The six-figure deal with New York-based Rainbow Media Holdings includes consulting and implementation through service and support. The idea is to deliver any digital content from any source to any device.
"We looked at our options, including some of the top names in media consulting and solutions, and we just decided that HP was the best choice," Rainbow vice president, information systems David Kline said in a statement. "We've worked with HP in the past and valued their position as a major player in the technology industry."
HP said its consultants will take a "holistic" approach and look into both short- and long-term improvements, including automation, extensive re-use of content, lower research and production overhead and consolidating existing investments.
"It used to be one type of content to one type of media," HP director of rich media solutions Gabriele Di Piazza said. "Now it is one content to multiple platforms. Typically we look at ingestion and how it is made into digital content. Then we would work with media management in storing the data on storage systems, the processing of transcoding and how the content is distributed through the IP network, cable network and mobile network potentially."

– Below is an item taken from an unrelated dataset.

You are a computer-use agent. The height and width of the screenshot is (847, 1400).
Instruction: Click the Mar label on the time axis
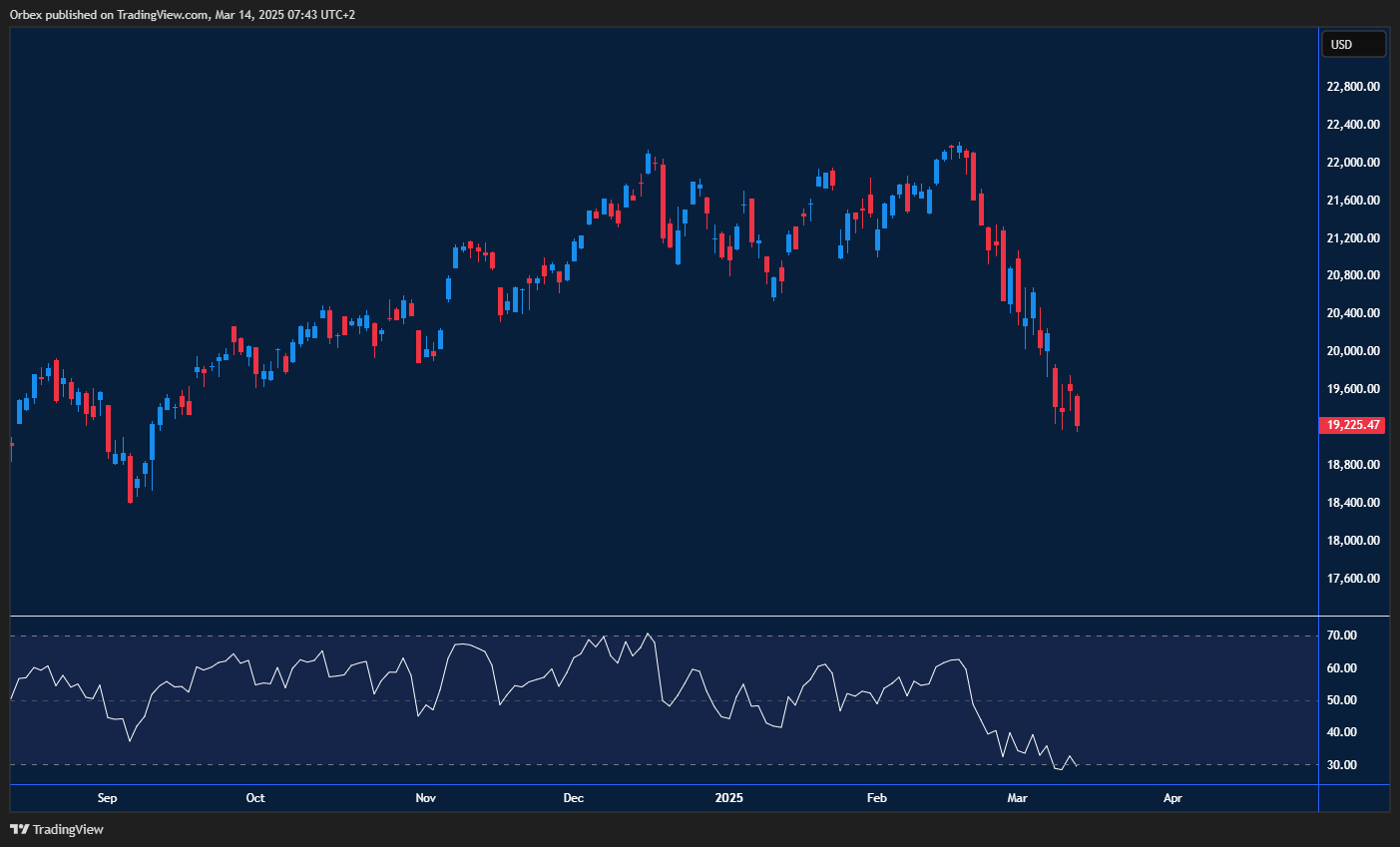pyautogui.click(x=1017, y=798)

The cable deal is one of several that the Palo Alto, Calif.-based computer and printer maker has scored in the past few months.
Back in March, HP said it had beaten out IBM and other vendors in a deal to provide MTV Networks with a variety of new servers and storage products. HP has also helped DreamWorks create its Shrek animation character and has closed a deal to maintain computing infrastructure to support the operation and performance of DIRECTV's billing system.

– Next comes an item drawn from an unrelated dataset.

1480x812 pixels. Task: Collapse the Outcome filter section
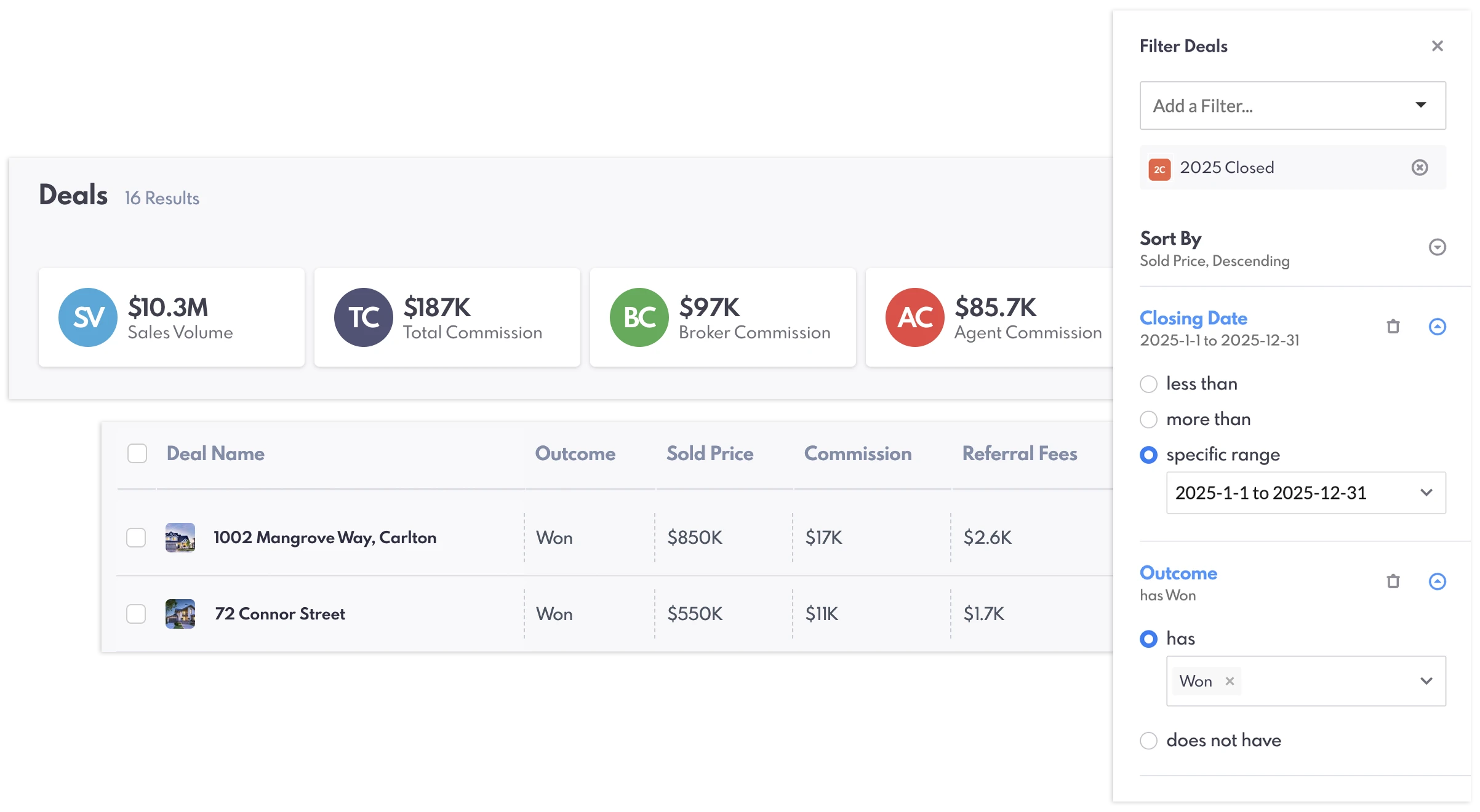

HP said the Rainbow deal is significant considering that it was brokered through the company's consulting arm. However, don't expect the cable outlet to use purely HP products.
Di Piazza said it is expected that all of the newer systems would come from HP, but the company would still have to work with some proprietary servers and storage.
"We always are playing the battle of open systems," said Di Piazza. "We support three platforms, HP-UX, Linux and Microsoft, and Rainbow has not decided which direction they will take. We will design the best system independent of the vendor. Since price it is important, selecting equipment from one vendor makes more sense and not picking one server from a company over here and one from over there."
Whichever way Rainbow lands, Di Piazza said he expects the pot of IT gold to be a mix of Intel IA-32 and IA-64 and UNIX applications especially for backend storage.